Foreign-owned shops have often been targeted in South Afria

Dr Motsoaledi is also pushing for people to seek asylum in the first safe country they enter, meaning they could be denied asylum if they came via other countries.

His proposal would mostly affect those from other African nations, as they form the bulk of refugees and asylum-seekers fleeing conflict and persecution.

According to the UN, about 250,000 refugees and asylum seekers live in South Africa.

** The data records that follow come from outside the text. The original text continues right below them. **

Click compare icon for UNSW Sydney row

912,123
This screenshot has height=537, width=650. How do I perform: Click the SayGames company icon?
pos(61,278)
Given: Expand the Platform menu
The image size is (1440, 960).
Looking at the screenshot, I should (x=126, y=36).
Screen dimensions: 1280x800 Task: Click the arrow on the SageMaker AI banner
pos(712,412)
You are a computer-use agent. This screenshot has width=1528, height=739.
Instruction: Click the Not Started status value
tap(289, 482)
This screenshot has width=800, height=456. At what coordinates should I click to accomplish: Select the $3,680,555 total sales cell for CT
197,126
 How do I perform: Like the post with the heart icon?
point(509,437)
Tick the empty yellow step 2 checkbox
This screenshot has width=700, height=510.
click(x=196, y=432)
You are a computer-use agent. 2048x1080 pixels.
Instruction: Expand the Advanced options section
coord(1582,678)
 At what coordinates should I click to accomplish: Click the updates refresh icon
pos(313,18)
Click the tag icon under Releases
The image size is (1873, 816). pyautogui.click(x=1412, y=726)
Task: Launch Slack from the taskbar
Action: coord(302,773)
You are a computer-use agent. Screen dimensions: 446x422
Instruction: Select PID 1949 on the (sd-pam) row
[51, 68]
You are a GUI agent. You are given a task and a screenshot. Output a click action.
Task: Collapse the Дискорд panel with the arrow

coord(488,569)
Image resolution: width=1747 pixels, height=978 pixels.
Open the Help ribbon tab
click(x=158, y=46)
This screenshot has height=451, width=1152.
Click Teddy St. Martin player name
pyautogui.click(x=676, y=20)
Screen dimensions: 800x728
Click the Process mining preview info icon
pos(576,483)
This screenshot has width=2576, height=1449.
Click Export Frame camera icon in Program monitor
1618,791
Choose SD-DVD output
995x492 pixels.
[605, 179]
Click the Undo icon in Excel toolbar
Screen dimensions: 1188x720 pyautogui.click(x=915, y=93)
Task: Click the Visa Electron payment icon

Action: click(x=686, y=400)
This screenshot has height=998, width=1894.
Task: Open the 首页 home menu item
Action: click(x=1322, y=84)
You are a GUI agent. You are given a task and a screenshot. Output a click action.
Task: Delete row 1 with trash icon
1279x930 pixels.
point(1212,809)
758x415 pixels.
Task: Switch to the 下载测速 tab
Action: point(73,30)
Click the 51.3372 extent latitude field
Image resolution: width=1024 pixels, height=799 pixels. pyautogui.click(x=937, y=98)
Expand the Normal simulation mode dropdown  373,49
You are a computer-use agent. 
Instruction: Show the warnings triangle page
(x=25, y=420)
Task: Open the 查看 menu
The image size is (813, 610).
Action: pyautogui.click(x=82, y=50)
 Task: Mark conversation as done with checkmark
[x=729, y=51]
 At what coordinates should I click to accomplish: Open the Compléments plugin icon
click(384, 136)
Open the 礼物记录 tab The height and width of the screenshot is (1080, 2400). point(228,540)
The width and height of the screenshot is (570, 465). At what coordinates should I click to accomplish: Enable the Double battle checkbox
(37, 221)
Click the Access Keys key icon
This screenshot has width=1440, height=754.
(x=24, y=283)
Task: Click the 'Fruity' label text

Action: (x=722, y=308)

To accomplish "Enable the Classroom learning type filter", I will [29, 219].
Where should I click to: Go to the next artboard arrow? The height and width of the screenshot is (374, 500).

These are separate from documented or undocumented foreign nationals in the country for other reasons, including better economic opportunities.

In a paper published in 2021, South African academic Khangelani Moyo said that 25% of the refugees and asylum seekers came from Ethiopia, 23% from the Democratic of Republic of Congo, 11% from Somalia, 10% from Bangladesh and 6% from Zimbabwe.

Harper says the number of refugees and asylum-seekers may be small but it feds into deeper hostility towards foreigners whose population has increased over the last three decades, while South Africa’s unemployment rate has soared to around 32%.

“Immigrants – especially Somalis and Bangladeshis – are seen to be controlling the economy of townships, and are accused of taking the jobs of locals. It has led to attacks on migrants, and the emergence of anti-migrant groups, like Operation Dudula,” he said.

With this in mind, Harper says that Dr Motsoaledi was looking to next year’s elections when he unveiled his proposals.

“Some of the opposition parties are likely to make migration a major campaign issue. The ANC fears losing support, and wants to be seen to be doing something about it, ” he said, adding that the governing party’s focus on migration also helps deflect attention from its own failures in improving the economy and public services.

In June, senior ANC official Fikile Mbalula described undocumented immigrants as a “ticking timebomb” for South Africa.

“Illegal immigrants put a heavy strain on the fiscus, with adverse effects on service delivery, the overstretched health sector, high unemployment and poverty,” he said.

South Africa’s latest census recorded more than 2.4 million migrants last year, with the highest percentage coming from neighbouring Zimbabwe at 45.5%, followed by Mozambique and Lesotho.

They make up only around 3% of the total population of 62 million – though officials acknowledge the difficulty in counting foreign nationals, especially those who are undocumented.

South African Border Management Authority officers gather in Musina, 5 October 2023South African Border Management Authority officers gather in Musina, 5 October 2023

Hundreds of border guards have been recruited by the new BMA agency

For Dr Mosoaledi, it is clear “no-one can account for all undocumented migrants” in South Africa and says the government was already trying to deal with them.

“Immigration Services deport between 15, 000 and 20,000 illegal foreigners every year at a huge cost. This number is on the increase,” he said, pointing out that the government was setting up a new law enforcement agency – known as the Border Management Authority (BMA) – to “significantly reduce the risk of foreigners entering the country illegally”.

“New legislation must be introduced to strengthen the powers of immigration officers and inspectorate, and make continuing training compulsory,” Dr Motsoaledi added.

He also called for the establishment of immigration courts, saying “the current legislative framework was untenable and leads to long delays in finalising immigration matters, including deportation”.

Dr Moyo told the BBC that it was difficult to clamp down on undocumented migrants, as most were from neighbouring states.

“If you arrest and deport them, they come back the following week,” he said.

“You can’t stop the movement of people. It’s better to create a mechanism to allow people to be documented.”

Yet, with an election looming, the government is unlikely to drop its plans, especially as some opinion polls suggest that the ANC risks losing its outright majority in parliament for the first time since 1994.

As Dr Moyo noted, those parties that called for tougher immigration policies, including tighter border controls, performed “very well” in the 2021 local elections in South Africa’s economic heartland of Johannesburg and the capital, Tshwane.